At some future time I will come on to Syracuse and stop a day with you to assure you of my great partiality, and also to renew the short but most agreeable acquaintance formed in Washington with your wife, to whom I beg you will convey my best compliments.

As to delivering a lecture at Albany, I must decline. The truth is, on abstract subjects I know I would be as prosy as a cyclopedia, and not half as accurate; and to speak on matters of personal interest, past, present or future, I would be sure to give rise to controversies, useless or mischievous. Of the events with which we were connected, I am already committed, and must stand by the record. Were I to elaborate them it would detract from the interest of what now stands as a contemporaneous narrative. I really think we do best to let others now take up the thread of history, and treat of us as actors of the past.

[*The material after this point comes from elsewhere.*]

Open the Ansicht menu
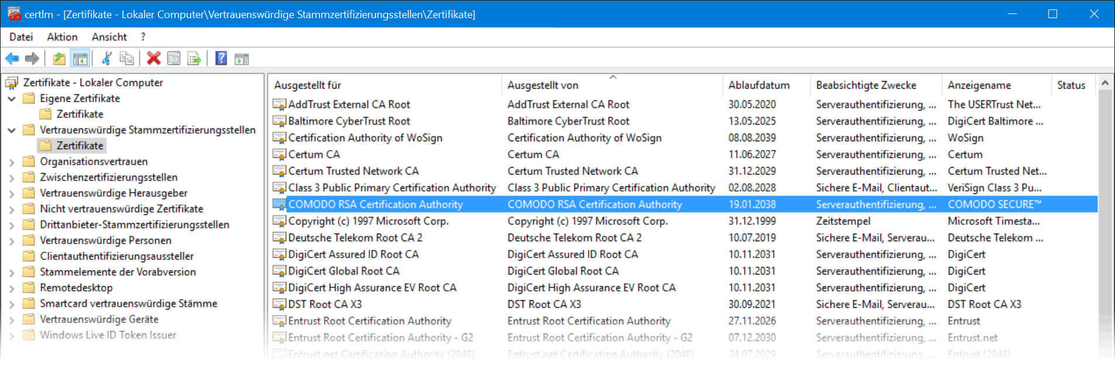109,37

Please write to Mr. Doty that I am very much complimented by his flattering invitation; that I appreciate the object he aims to accomplish, and would be glad to assist therein, but that outside considerations would make it unbecoming to appear in the nature of a lecturer. Too much importance has already been given to the few remarks I have made at times when I simply aimed to acknowledge a personal compliment, and to gratify a natural curiosity by people whose imaginations had been excited by the colored pictures drawn by the press.

I have not preserved out of the late war a single relic-not a flag, not a curious shot or shell; nothing but those simple memories which every New York soldier retains as well as I do. I do think that your regiment was so filled by young men of education and intelligence that the commissioners will find their records swelling to an extent that will more than gratify their fondest expectations.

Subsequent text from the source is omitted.